Extracted records:
▬▬▬
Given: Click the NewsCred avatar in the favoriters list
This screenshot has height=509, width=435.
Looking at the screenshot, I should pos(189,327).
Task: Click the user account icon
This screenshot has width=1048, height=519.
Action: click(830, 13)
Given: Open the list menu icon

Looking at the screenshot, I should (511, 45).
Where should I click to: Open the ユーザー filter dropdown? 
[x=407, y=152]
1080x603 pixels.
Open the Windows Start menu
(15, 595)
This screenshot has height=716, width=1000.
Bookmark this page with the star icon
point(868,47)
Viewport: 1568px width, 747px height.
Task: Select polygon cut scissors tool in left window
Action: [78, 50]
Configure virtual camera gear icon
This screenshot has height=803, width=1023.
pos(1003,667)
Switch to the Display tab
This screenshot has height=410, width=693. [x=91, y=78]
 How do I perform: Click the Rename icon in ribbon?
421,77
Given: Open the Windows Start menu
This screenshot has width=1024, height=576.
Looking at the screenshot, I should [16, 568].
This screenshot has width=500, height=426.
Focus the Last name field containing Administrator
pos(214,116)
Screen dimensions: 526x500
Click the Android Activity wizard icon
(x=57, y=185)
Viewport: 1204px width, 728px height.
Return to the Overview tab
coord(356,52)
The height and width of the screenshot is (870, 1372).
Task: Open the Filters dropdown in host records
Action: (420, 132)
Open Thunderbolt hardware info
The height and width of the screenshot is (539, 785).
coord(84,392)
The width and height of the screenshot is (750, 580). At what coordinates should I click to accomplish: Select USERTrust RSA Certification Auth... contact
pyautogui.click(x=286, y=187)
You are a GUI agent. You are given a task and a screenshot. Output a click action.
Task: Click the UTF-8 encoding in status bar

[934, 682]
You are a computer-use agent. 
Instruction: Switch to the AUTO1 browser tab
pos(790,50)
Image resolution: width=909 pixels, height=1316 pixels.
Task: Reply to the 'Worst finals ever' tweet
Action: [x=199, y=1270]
▬▬▬
-- WORK TO COMPLETE --
All of the data needs to be repeated exactly.

-- ANSWER SECTION --
Given: Click the NewsCred avatar in the favoriters list
This screenshot has height=509, width=435.
Looking at the screenshot, I should pos(189,327).
Task: Click the user account icon
This screenshot has width=1048, height=519.
Action: click(830, 13)
Given: Open the list menu icon

Looking at the screenshot, I should (511, 45).
Where should I click to: Open the ユーザー filter dropdown? 
[x=407, y=152]
1080x603 pixels.
Open the Windows Start menu
(15, 595)
This screenshot has height=716, width=1000.
Bookmark this page with the star icon
point(868,47)
Viewport: 1568px width, 747px height.
Task: Select polygon cut scissors tool in left window
Action: [78, 50]
Configure virtual camera gear icon
This screenshot has height=803, width=1023.
pos(1003,667)
Switch to the Display tab
This screenshot has height=410, width=693. [x=91, y=78]
 How do I perform: Click the Rename icon in ribbon?
421,77
Given: Open the Windows Start menu
This screenshot has width=1024, height=576.
Looking at the screenshot, I should [16, 568].
This screenshot has width=500, height=426.
Focus the Last name field containing Administrator
pos(214,116)
Screen dimensions: 526x500
Click the Android Activity wizard icon
(x=57, y=185)
Viewport: 1204px width, 728px height.
Return to the Overview tab
coord(356,52)
The height and width of the screenshot is (870, 1372).
Task: Open the Filters dropdown in host records
Action: (420, 132)
Open Thunderbolt hardware info
The height and width of the screenshot is (539, 785).
coord(84,392)
The width and height of the screenshot is (750, 580). At what coordinates should I click to accomplish: Select USERTrust RSA Certification Auth... contact
pyautogui.click(x=286, y=187)
You are a GUI agent. You are given a task and a screenshot. Output a click action.
Task: Click the UTF-8 encoding in status bar

[934, 682]
You are a computer-use agent. 
Instruction: Switch to the AUTO1 browser tab
pos(790,50)
Image resolution: width=909 pixels, height=1316 pixels.
Task: Reply to the 'Worst finals ever' tweet
Action: [x=199, y=1270]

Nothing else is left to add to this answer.